Bekâr arkadaşların, tez zamanda bu gariplikten kurtulmaları ve huzurlu bir yuva kurmaları niyazıyla asıl mevzuya geçeyim. Malumunuz, sitede iki hafta üst üste Kadıköy yazısı gördük. İkisinde de bir iki istisna hariç bekâr arkadaşlar sessizce toplanmış, Kadıköy sokaklarını şiirlerle inletmişler. Siz misiniz bizi dışlayan diyerek telefonu elime alıp yola çıktım. Evin önündeki yokuşu ağır ağır inerken sırayla evli yazarlarımızı aradım. Bir evli yazarlar zirvesi düzenleyelim de görsünler bakalım buluşma nasıl olurmuş diyordum. Buradan ifşa etmemek için isim vermeyeceğim fakat karşılaştığım manzara beni bir hayli müteessir etti. Yazarlarımızdan birisi kayınpederine gitmek için söz vermişti. Bir diğeri perdeleri yıkamış asıyor, ötekisi haftalık ütüsünü yapıyordu. Bir başıma kalakaldım fakat bu yoldan dönülmezdi artık. Yokuşta çayımı tek başıma içer, şiirlerimi kendim okur, Kadıköy’ün günah dolu sokaklarında özümü arardım.

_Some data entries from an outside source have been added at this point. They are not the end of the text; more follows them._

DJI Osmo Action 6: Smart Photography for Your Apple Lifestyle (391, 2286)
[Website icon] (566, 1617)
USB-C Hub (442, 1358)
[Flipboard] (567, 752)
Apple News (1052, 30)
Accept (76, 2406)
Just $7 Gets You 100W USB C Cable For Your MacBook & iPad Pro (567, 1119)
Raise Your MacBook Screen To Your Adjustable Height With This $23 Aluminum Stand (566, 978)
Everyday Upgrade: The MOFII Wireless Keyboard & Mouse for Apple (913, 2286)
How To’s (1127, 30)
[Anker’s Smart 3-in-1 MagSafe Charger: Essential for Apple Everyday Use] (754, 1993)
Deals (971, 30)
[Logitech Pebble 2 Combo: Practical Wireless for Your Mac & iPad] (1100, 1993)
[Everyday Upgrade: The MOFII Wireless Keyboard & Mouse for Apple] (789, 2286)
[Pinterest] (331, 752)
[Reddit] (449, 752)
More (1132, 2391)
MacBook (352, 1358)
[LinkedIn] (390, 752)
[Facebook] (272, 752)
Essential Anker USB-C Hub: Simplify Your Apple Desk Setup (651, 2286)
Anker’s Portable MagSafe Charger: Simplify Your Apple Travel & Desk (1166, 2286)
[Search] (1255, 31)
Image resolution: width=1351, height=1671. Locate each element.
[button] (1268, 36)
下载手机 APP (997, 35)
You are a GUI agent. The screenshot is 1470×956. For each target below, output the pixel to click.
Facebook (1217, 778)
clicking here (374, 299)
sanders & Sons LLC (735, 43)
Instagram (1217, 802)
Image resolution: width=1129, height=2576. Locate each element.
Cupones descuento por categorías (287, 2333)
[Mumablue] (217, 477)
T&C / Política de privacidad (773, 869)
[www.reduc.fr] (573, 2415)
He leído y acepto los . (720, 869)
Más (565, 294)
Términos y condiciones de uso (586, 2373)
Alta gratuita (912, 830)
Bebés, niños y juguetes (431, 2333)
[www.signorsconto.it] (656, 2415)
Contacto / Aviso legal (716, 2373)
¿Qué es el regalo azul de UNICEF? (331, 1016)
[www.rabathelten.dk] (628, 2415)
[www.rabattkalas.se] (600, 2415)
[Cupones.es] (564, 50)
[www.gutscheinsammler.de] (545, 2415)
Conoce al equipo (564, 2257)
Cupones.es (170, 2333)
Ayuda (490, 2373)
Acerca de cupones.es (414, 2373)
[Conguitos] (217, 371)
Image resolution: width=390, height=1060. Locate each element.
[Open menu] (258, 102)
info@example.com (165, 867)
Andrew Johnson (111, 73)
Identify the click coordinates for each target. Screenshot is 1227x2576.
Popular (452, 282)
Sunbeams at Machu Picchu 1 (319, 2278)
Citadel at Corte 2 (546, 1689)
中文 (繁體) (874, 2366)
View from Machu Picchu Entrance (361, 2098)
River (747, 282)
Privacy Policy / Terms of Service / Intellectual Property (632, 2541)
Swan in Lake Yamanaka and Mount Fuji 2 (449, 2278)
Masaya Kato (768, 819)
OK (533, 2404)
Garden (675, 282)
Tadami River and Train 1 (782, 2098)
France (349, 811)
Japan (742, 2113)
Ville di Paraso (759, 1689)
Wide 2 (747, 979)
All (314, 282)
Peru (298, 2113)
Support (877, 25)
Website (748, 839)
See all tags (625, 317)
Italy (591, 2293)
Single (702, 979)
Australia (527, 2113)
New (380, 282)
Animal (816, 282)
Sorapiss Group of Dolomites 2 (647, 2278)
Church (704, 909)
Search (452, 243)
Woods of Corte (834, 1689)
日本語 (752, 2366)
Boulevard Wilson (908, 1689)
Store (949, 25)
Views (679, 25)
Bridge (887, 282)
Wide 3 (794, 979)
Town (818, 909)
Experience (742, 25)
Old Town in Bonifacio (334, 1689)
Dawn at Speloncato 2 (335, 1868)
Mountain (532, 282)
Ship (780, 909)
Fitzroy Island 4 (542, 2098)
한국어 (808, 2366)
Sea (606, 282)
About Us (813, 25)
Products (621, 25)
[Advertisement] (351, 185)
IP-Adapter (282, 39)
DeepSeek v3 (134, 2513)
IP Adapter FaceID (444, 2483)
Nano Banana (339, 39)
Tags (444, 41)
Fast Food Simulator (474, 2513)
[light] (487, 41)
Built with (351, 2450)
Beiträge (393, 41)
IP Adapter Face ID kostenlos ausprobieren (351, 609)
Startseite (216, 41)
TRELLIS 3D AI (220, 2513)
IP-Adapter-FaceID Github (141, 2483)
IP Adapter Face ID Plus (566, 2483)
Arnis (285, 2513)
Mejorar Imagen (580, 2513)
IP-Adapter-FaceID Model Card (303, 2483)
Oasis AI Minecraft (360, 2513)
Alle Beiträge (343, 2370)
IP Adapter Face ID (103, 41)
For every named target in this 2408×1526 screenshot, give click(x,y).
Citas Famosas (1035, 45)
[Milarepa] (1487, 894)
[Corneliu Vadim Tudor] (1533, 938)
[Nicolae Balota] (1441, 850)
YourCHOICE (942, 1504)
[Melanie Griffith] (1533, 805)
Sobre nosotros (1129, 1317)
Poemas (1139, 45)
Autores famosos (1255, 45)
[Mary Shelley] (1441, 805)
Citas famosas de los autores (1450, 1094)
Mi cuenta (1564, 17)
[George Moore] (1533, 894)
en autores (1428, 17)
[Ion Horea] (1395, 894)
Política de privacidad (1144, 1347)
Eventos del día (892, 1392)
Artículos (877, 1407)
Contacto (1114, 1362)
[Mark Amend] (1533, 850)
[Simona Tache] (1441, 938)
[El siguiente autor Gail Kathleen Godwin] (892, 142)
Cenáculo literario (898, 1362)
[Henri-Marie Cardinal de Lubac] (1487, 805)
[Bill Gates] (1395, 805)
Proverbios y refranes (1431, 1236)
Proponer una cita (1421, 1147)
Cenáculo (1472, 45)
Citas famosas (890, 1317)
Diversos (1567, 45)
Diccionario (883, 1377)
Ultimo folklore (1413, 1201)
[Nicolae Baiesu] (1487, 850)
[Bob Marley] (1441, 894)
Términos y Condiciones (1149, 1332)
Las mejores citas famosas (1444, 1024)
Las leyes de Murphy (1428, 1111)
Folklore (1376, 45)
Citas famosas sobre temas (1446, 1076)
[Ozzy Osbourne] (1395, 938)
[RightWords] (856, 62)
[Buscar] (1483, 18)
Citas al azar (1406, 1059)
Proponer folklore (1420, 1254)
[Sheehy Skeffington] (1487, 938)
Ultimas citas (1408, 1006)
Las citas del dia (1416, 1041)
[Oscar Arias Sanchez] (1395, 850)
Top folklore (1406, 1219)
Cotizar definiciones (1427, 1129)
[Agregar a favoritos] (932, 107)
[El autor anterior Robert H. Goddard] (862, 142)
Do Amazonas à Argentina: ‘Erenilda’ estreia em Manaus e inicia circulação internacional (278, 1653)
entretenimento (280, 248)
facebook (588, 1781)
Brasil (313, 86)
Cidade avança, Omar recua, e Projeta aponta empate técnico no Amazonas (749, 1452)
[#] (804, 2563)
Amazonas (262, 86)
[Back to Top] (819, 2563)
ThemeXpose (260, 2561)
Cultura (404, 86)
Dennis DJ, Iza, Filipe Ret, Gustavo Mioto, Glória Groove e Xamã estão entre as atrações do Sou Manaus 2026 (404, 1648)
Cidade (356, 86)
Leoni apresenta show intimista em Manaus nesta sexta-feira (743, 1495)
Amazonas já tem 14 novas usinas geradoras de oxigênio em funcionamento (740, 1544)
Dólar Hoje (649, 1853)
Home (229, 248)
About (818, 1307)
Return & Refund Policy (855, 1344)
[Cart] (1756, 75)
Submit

Marmaray’dan çıkıp Kadıköy’e doğru yavaştan yürümeye başladım. Muvakkıthane caddesine geldiğimde Kadıköy buluşmalarının olmazsa olmazı Mephisto’ya girdim. Kitapçıların garip bir havası olduğu malum, sadece kitaplara bakarken bile vakit su gibi akıp geçiyor. Dalıp gitmiştim. Bir kitap çok ilgimi çekince, önceleri yaptığımız gibi beğendiğimiz kitapları birbirimize göstermek için arkamı döndüm. Fakat ne Sulhi Ceylan vardı, ne Abdullah Karaca… Zihnimde acıklı bir fon müziği çalmaya başladı. Birbirine kitap gösteren arkadaşlar vardı kitapçıda. “Lokumlar çok mu tatlı?” diyen Sezercik büyüdü gözlerimde. Yokluk Mephisto’nun rafları arasında genleşmeye başladı. Muhtemelen geçtiğimiz günlerde tam da bu rafın önünde Abdullah bir kitabı eline alıp kâğıdını okşamış, kelebeksi bir dokunuştan sonra Sulhi abiye uzatmış ve kürdilihicazkâr bir zarafet cümlesi kurmuştu. Sulhi abi bir o rafa bir bu rafa doğru hızlıca gidip gelmiş, her beğendiği kitabı almak üzereyken çantasında duran on iki adet kitaba gözü kaymış ve almamak için kendini zor ikna etmişti. Muhtemelen… Yok, daha fazlasını kaldıramayacağım…
Mephisto’dan kendimi dışarı atıp adını bilmediğim Kadıköy sokaklarında dolaşmaya başladım. Sağanak yağmur yağıyordu. Vay arkadaş dedim, onlar gelse romantik bir yağmur yağardı inceden. Dizlerime kadar ıslanmıştım. Yokuş’a gidip çay içmekti en iyisi. İyi de Yokuş neredeydi? Şimdi de kayboldum iyi mi! En azından Çaykolik’i bulsaydım. O da yok. Sulhi Ceylan nereden buluyordu bu garip mekânları? Bir yandan soğuk rüzgâr, bir yandan yağmur iyice perişan olmuştum.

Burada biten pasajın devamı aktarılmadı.